April 10 found him again in Sonoma County, this time in recital before one of the largest attendances ever in Oakmont’s Berger Auditorium. It was a gala 25th Anniversary occasion for Music at Oakmont, and the artist mounted a probing performance of mostly familiar music to many raucous ovations.
The opening Rameau “Le Rappel des Oiseaux” and Couperin’s enigmatic “Les Barricades Mystérieuses” quickly disclosed the mood of the artist: mellow and elegant. This was not to be an afternoon of high drama, as I have heard from Mr. Kahane’s Beethoven readings. Le Rappel began judiciously, far slower than a pianist such as Gyorgy Sokolov chooses, and in the enigmatic Barricades the theme swelled beautifully out of a subdued and chaste fabric.
Two of the four pieces from Debussy’s 1890 Suite Bergamasque followed, the staccato chords of the Menuet clear and the legato touch in thirds and textures of the famous Clair de Lune were flowing and graceful.
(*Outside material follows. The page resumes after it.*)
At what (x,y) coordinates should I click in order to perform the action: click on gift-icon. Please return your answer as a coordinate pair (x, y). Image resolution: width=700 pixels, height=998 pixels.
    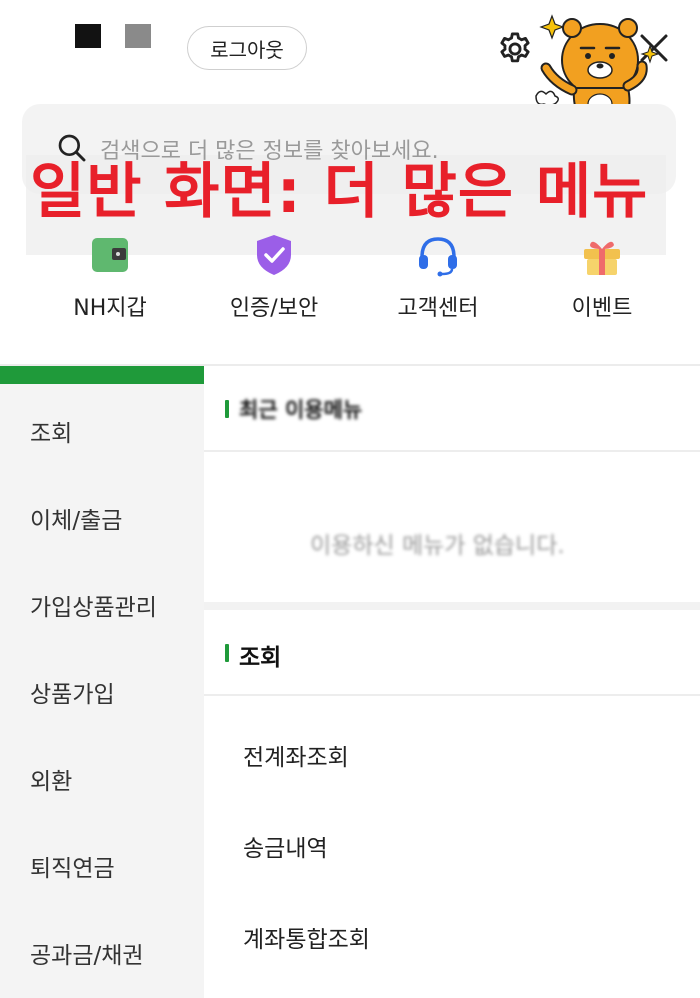
    Looking at the image, I should click on (602, 258).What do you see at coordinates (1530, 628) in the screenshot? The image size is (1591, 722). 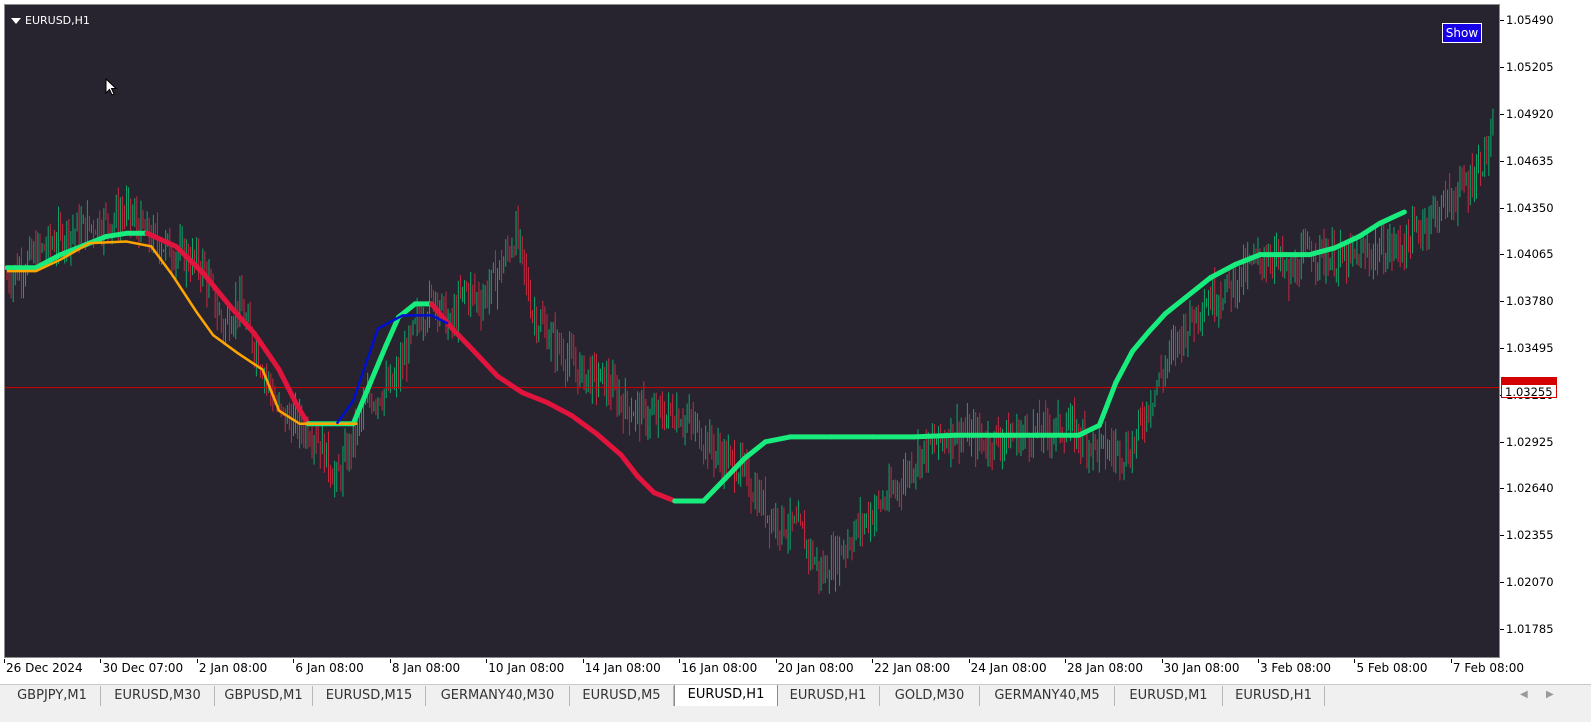 I see `y-tick-label: 1.01785` at bounding box center [1530, 628].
Audience appreciation of the familiar movement was instant and warm.
Three of Schubert’s four Op. 90 Impromptus (D. 899) ended the first half and were the recital’s highlight. Mr. Kahane adopted a detaché touch in parts of all three, all the better for the rippling and mostly halcyon music. The E-Flat Major was played fast but never above mezzo forte with deft pianistic modulating in the idle and subtly shaped phrases. Nothing was forced in the bucolic G-Flat Major, and in the concluding A-Flat Major Impromptu the artist’s impeccable right hand scales and poetic playing were rapturous. Anton Rubinstein called Schubert “sunshine in music,” and the pianist’s traversal of the Impromptus was radiant and refined.
After an extended intermission the mostly Chopin half began with two Mazurkas, the Op. 56, No 3 in C Minor, and the C-Sharp Minor, Op. 50, No. 3. If memory serves Mr. Kahane’s Mazurkas could border on the prosaic, but on this occasion each was beautifully shaped and even underplayed. The first had a lovely meandering quality, and the long C-Sharp Minor’s contrapuntal parts and many modulations were played with deep conviction. The ending notes of the Op. 50 were held until the line almost broke, but of course didn’t.
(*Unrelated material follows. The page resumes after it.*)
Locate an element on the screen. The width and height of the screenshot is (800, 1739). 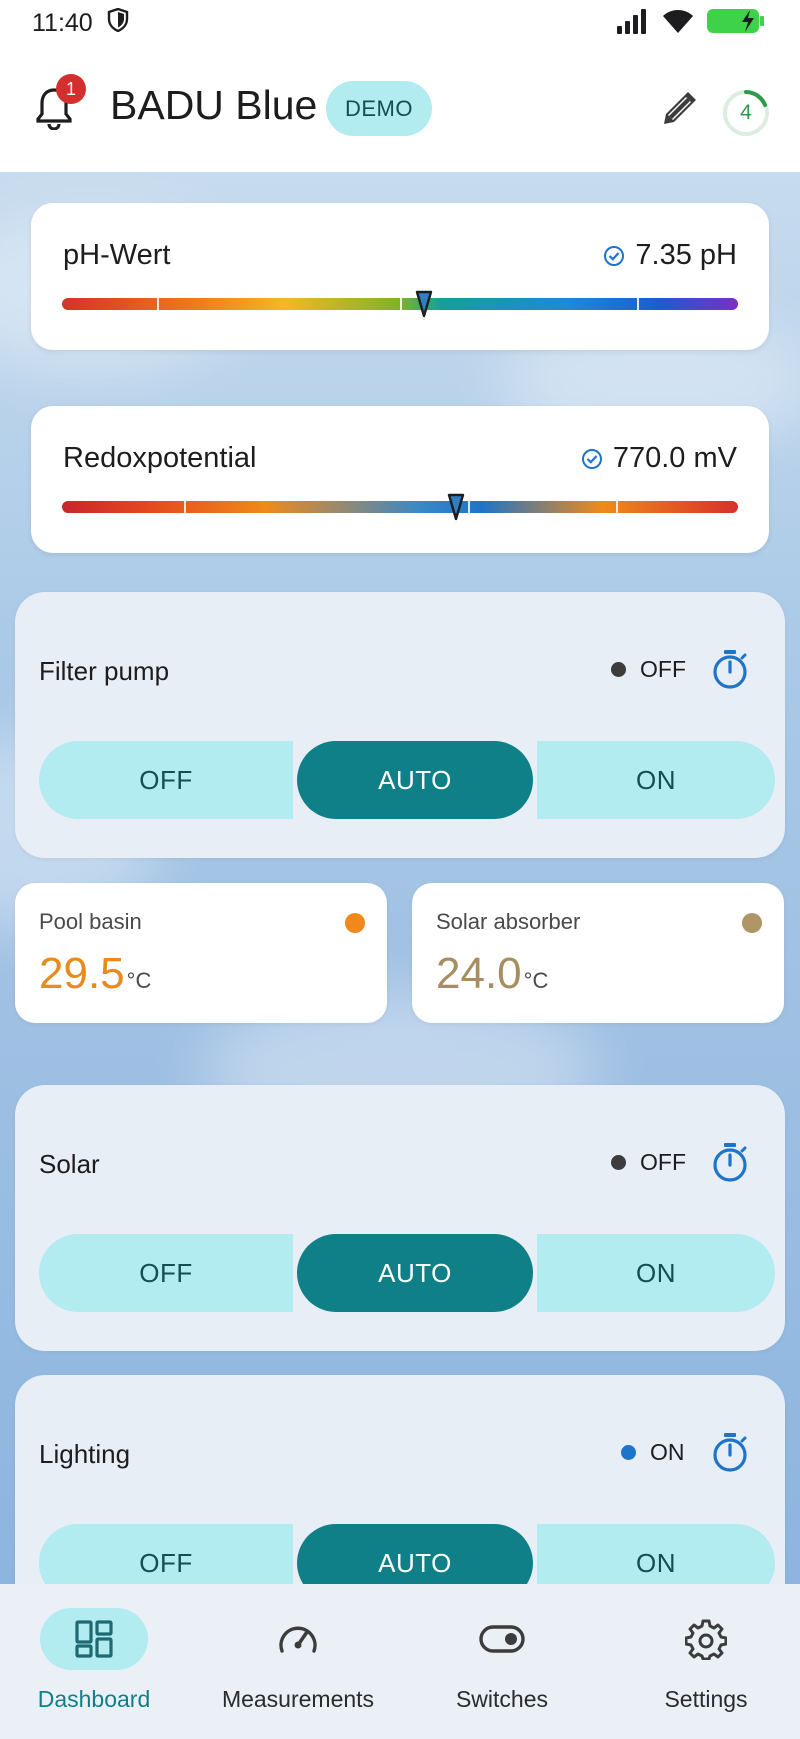
wifi-icon is located at coordinates (678, 24).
In his only words to the audience the artist announced substitution for a Chopin Waltz, Mendelssohn’s E-Flat Major (Op. 67) Song Without Words. A favorite work of his late mother Lori Kahane (an Oakmont resident), the playing stressed rich harmonic texture and nostalgia.
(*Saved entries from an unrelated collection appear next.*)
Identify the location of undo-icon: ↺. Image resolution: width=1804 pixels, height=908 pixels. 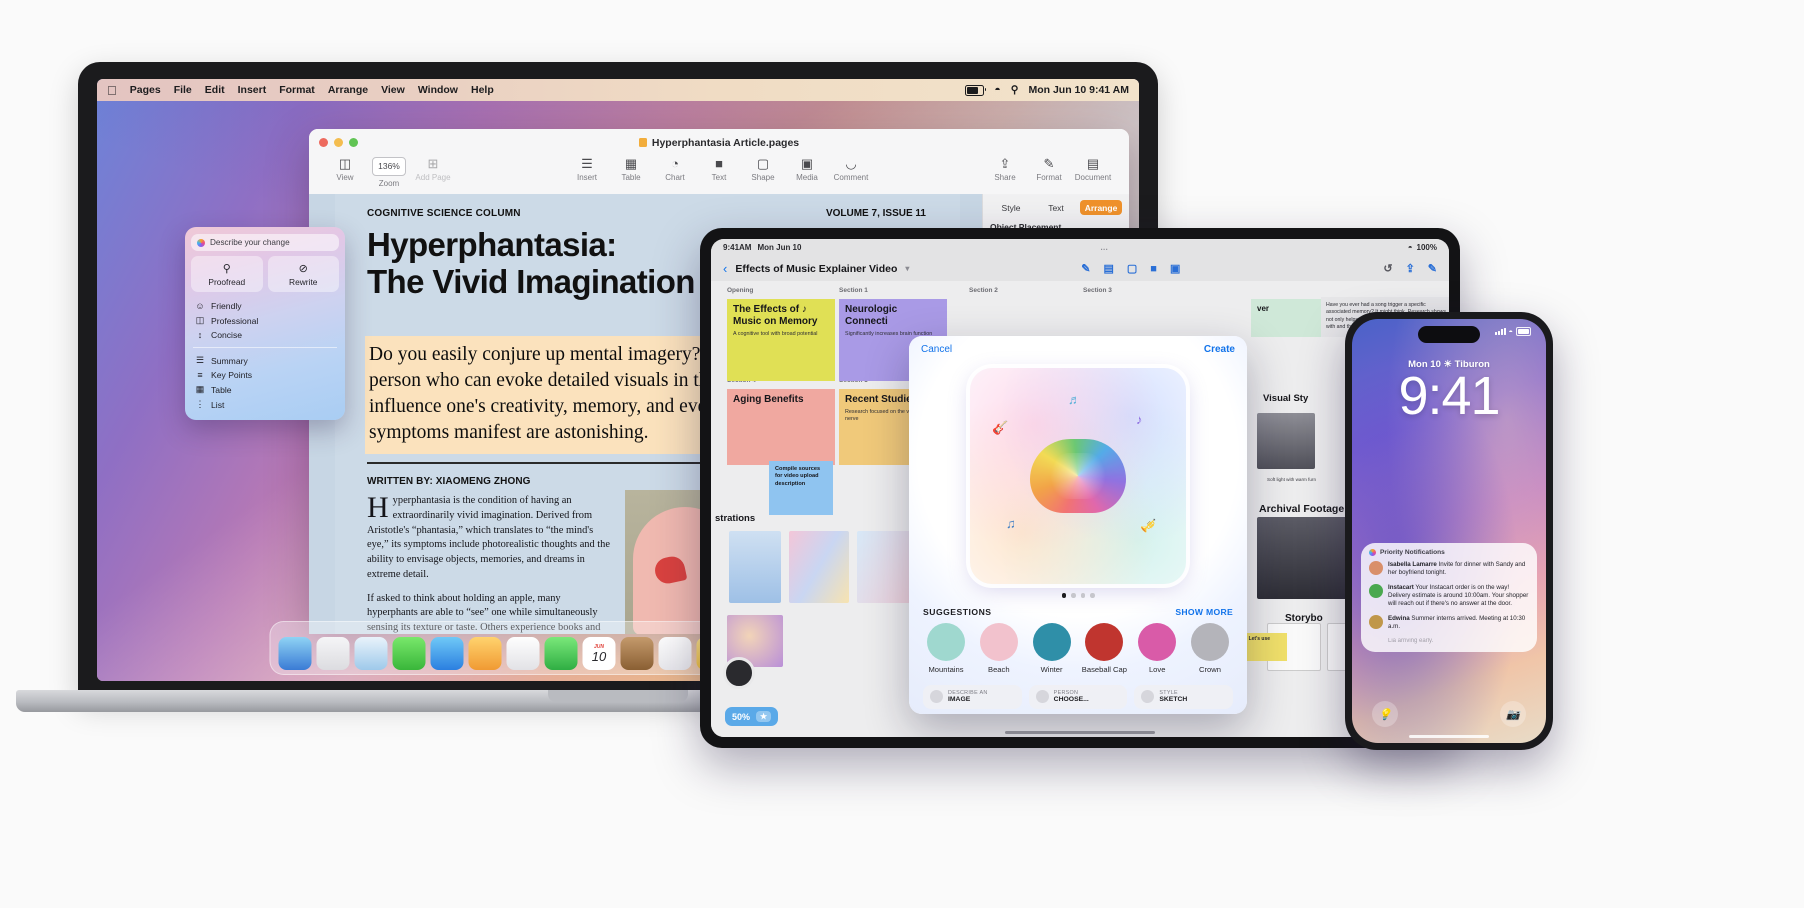
(1388, 268).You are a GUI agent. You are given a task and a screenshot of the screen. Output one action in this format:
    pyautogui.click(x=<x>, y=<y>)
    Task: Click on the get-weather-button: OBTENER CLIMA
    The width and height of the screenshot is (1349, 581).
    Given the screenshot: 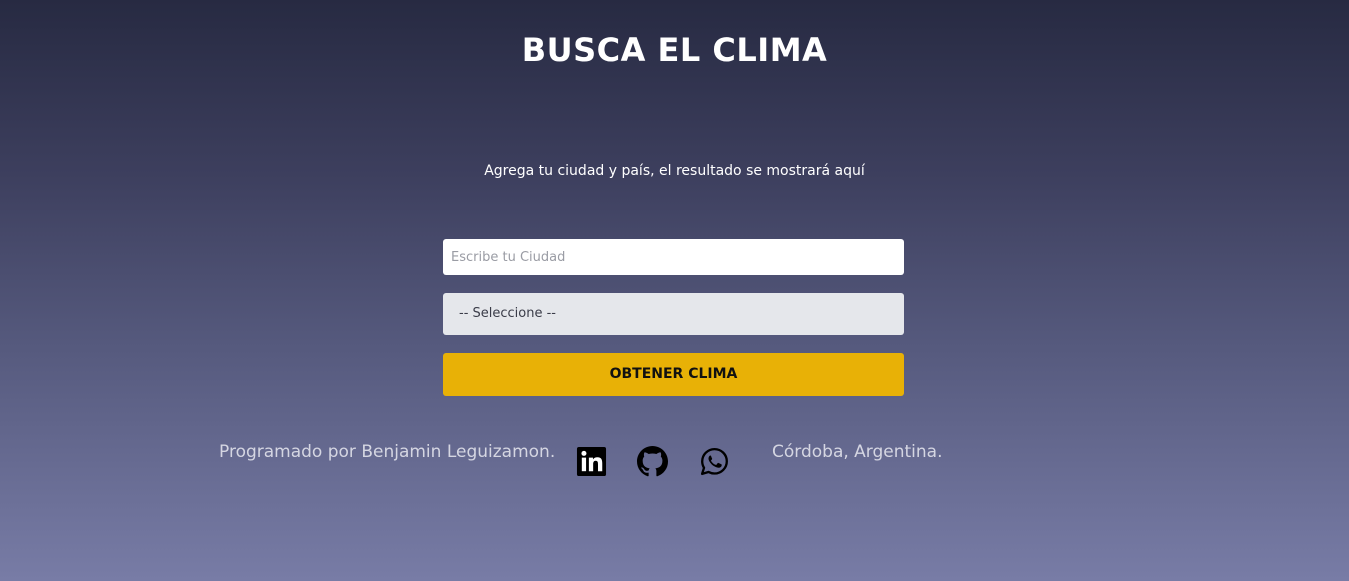 What is the action you would take?
    pyautogui.click(x=674, y=374)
Of the final two extended Chopin, the Op. 61 Polonaise-Fantasie fared best, and the artist made it into a tone poem of probing beauty and harmonic growth. This late Chopin can sound loose structurally in lesser hands, but the artist was able to couple an improvisatory approach with lovely tonal shadings, while still holding the Polonaise rhythms.
I have heard Mr. Kahane play several times the great F Minor Ballade, Op. 52, and have never quite been on his wave length regarding its interpretation. As in the past he played the score energetically and accurately but without conveying its majesty and compelling emotional authority. In many places this music can be intensely Wagnerian (with themes that are vocal in character) as in the widely opposite recordings of Horowitz and Hofmann, but the pianist’s disposition today went in different directions. Applause was strong but not extended.
In a rare Oakmont turnabout there was no demand for an encore, and none was forthcoming.